TEXT SECTION
Next thing you know, Biden won't invite Palin to his birthday party.

Breathe...

Well, I have had to switch gears pretty dramatically in the past few weeks. Those lazy days of summer came to a screeching halt once September began. I will now take on the challenge of work-life balance. I never have any difficulty when one OR the other is busy. If work is slammed, then things on the weekend must be relaxed, and vice-versa. Unfortunately, sometimes life gets in the way.

Work will be busy from now until the spring, which is good because I enjoy the challenge and hate ever feeling idle or bored. But there is something going on pretty much every weekend from now until the end of the year. And though they’re all wonderful things (weddings, family reunions, anniversaries, football games, vacations), it can be a little overwhelming when you try to plan the remainder of the year out.

So, I must take the following:
1. a deep breath
2. one day at a time
3. into account how blessed I am.

I must NOT take the following:
1. Anything for granted.

Thursday, August 21, 2008

(around) 28 days later

I’ve been gone. I’ll blame it on the Olympics, though that’s not really the whole of it. I just haven’t felt like writing anything, and that makes it difficult to post anything. Work is heating up again, and the end of summer makes me slightly apathetic. I need to be invigorated by crisp fall air! Pumpkins! Scary movies and blankets! Foliage! Unfortunately, Richmond has a delayed fall, but somehow, psychologically, September feels better, even if it is still 80.

Oh. And my 10-year high school reunion is this weekend. I know, I know, aging is all about perspective. At 40, looking back, I’m sure I’ll feel like I was a baby at 27. But 10 years out of high school is weird at 27, I don’t care who you are. And I am not going. I debated, but I didn’t angst over it. But I got an opportunity to get out of town with my husband and his parents, and I decided that it is more important to grab time with the people you love than revisit old times with people you don’t remember. Part of me wants to go, but I think I made the right decision, for the right reason.

Wednesday, July 30, 2008

It's a Mad, Mad World

"Mad Men." It's back and I couldn't be happier. I would urge anyone who hasn't gotten on this train to go out and get the first season on DVD. It's just that good, and it's not too far along that you can throw your hat in and say, "whatever, it's too late to get in on it now, and it's probably overrated anyway." It's not.

The costumes, sets, and music are spectacular. Over all, the characters are unique and complex (I'm not sure if anyone else has ever thought that the character of Pete Campbell can seem wooden at times...).
In all, watching the show is like drawing back and peeking inside a Norman Rockwell painting.

Monday, July 28, 2008

And now it's Monday

I drove 25 minutes to work and realized I forgot my laptop in the corner of my dining room. There is no backup, so I had to drive back home. And then back to work. Ah, Monday.

Friday, July 25, 2008

flash fiction


The baby cries. The baby cries and because I am in church, I cannot do what I want, which is reach out with my right hand and flick the back of the mother’s neck. Worse, she has let a one inch section of hair fall from her bun. I’d like to give that a yank, but it’s church so I kneel.

I look at the cracked wood in the pew in front of me and listen to the reading and singing, singing and chanting, chanting and talking. Now it’s quiet. I sneeze and the cotton-haired woman in front of me leans forward as if my sneeze had sent a gust of germs sweeping toward her. I had covered my mouth.

EXTRACTED ENTRIES

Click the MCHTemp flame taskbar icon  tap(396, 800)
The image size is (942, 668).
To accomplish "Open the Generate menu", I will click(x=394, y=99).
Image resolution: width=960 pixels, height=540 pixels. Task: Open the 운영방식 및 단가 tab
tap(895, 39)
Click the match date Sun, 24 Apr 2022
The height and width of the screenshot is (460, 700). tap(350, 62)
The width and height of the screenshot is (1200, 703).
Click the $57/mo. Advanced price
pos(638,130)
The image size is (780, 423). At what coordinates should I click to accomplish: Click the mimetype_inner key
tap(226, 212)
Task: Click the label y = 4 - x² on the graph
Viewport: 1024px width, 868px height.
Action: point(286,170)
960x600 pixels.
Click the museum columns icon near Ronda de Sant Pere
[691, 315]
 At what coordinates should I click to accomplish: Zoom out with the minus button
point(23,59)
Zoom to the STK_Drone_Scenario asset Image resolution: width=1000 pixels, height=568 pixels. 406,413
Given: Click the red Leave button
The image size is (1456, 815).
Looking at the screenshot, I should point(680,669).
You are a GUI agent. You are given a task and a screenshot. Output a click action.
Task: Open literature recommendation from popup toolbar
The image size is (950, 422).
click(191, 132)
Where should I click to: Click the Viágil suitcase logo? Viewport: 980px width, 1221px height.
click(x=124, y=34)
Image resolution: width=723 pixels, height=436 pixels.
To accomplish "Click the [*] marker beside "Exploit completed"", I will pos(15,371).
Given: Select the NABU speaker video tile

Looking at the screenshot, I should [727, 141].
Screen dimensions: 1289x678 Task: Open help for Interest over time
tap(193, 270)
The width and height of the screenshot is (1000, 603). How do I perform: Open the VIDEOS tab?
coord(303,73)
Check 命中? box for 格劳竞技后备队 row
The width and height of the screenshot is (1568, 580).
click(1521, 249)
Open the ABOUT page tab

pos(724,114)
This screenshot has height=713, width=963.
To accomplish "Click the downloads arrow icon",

YOUR ASSIGNMENT
From the blog text, copy word for word the passage starting at "The costumes, sets, and" and ending at "wooden at times...).".

RESULT FOR THIS EXERCISE
The costumes, sets, and music are spectacular. Over all, the characters are unique and complex (I'm not sure if anyone else has ever thought that the character of Pete Campbell can seem wooden at times...).